AB154 is a fully humanized antibody developed to inhibit TIGIT, thereby promoting a more effective anticancer immune response. It has been shown to block human TIGIT with high affinity and, when combined with anti-PD-1 or anti-PD-L1 in mixed lymphocyte reactions, significantly increased IFN-gamma secretion, indicating a synergistic effect.

Data from TCGA indicates co-expression of TIGIT and PD-1 in various tumor types, with upregulation compared to normal tissue. Immunophenotyping of human tumor-infiltrating lymphocytes revealed a strong correlation between TIGIT and PD-1 co-expression on CD8+ T-cells and Treg cells.

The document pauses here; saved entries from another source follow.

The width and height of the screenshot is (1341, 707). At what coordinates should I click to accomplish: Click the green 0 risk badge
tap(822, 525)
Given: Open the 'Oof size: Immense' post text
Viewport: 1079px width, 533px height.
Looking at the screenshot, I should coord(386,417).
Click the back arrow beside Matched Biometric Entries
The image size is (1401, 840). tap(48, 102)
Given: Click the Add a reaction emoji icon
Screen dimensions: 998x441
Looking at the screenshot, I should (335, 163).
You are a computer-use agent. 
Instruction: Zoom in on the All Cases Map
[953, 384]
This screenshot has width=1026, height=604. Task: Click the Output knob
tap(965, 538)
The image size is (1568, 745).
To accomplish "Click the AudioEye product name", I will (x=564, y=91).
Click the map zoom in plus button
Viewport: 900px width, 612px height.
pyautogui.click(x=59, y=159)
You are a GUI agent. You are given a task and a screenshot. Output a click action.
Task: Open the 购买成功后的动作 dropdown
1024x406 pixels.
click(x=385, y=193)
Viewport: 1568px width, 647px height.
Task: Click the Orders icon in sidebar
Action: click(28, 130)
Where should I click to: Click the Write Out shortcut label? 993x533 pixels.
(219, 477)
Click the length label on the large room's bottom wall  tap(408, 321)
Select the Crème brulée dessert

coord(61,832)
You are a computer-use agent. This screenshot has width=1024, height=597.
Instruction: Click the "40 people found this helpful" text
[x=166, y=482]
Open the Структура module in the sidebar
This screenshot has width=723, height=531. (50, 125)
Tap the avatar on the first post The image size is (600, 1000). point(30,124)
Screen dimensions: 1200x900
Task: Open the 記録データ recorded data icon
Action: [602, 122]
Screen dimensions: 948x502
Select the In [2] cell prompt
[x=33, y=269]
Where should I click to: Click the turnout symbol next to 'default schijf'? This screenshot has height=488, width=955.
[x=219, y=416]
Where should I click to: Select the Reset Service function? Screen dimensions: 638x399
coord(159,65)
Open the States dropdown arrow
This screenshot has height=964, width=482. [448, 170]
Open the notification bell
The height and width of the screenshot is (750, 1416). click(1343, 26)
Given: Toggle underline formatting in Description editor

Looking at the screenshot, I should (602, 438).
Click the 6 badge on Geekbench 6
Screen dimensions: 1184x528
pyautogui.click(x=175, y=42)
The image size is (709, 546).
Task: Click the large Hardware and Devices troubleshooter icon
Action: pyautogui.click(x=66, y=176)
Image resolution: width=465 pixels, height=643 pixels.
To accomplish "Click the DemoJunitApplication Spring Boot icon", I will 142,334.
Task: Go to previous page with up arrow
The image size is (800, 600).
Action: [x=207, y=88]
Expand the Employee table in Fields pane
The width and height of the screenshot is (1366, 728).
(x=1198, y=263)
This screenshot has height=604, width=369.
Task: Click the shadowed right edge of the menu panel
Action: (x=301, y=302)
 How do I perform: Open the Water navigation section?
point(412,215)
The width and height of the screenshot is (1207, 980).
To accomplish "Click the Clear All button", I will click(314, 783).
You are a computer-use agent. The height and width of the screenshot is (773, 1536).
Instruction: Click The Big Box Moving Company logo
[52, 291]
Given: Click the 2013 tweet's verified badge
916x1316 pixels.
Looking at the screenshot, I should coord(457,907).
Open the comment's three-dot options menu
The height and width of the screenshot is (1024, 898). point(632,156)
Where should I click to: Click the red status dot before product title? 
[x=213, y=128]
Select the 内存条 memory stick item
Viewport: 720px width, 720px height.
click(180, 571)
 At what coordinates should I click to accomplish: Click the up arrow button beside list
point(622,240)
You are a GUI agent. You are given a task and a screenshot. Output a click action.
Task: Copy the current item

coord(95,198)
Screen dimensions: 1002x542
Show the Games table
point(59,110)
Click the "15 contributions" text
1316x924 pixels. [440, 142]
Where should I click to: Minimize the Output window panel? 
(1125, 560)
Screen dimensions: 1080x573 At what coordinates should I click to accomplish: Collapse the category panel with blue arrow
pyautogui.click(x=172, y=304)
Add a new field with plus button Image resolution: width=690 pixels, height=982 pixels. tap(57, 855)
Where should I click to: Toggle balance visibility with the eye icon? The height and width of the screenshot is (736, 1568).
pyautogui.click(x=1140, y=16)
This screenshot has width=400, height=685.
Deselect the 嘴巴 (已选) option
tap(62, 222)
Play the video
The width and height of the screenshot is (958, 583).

A multicolor flow cytometry-based assay was developed to evaluate the pharmacodynamic effects of AB154, demonstrating complete inhibition of TIGIT in human whole blood and suitable target engagement by AB154 in blood mononuclear cells. Additionally, TIGIT receptor occupancy by AB154 in NSCLC patients treated with pembrolizumab was comparable to that in healthy donors.

The findings support the combination of AB154 with the in-house anti-PD-1 antibody AB122 for upcoming clinical trials and provide a methodology for evaluating TIGIT receptor occupancy in AB154 dose escalation studies. AB154 is anticipated to enter clinical trials in 2018.